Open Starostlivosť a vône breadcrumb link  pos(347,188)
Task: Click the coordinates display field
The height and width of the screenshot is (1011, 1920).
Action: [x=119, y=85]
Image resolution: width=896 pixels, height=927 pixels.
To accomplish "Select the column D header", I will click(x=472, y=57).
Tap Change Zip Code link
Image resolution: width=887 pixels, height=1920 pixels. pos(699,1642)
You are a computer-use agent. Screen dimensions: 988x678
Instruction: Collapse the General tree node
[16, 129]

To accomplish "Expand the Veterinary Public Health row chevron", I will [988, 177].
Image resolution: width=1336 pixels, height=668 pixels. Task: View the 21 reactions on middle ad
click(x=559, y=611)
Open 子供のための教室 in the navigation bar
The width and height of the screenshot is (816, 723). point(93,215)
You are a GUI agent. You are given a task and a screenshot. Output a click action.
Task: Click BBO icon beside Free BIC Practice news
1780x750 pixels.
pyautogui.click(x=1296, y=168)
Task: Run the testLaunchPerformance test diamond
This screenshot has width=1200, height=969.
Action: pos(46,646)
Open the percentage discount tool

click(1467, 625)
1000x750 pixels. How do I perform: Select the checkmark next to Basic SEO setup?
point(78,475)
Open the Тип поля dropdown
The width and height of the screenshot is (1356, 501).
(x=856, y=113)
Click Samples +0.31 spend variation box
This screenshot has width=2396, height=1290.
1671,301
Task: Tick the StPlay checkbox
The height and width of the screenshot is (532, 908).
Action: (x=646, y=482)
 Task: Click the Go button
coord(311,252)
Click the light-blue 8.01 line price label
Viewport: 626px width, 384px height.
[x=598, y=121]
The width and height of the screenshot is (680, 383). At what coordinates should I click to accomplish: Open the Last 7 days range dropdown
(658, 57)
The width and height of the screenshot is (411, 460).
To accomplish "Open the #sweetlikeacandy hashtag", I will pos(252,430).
■ ■ ■ ■ ■
TASK OBJECTIVE
Everything from the line containing "Task: Click the Go button" to the last line of the material above should be printed exactly, both ends included.

RESULT OF THIS TASK
 Task: Click the Go button
coord(311,252)
Click the light-blue 8.01 line price label
Viewport: 626px width, 384px height.
[x=598, y=121]
The width and height of the screenshot is (680, 383). At what coordinates should I click to accomplish: Open the Last 7 days range dropdown
(658, 57)
The width and height of the screenshot is (411, 460).
To accomplish "Open the #sweetlikeacandy hashtag", I will pos(252,430).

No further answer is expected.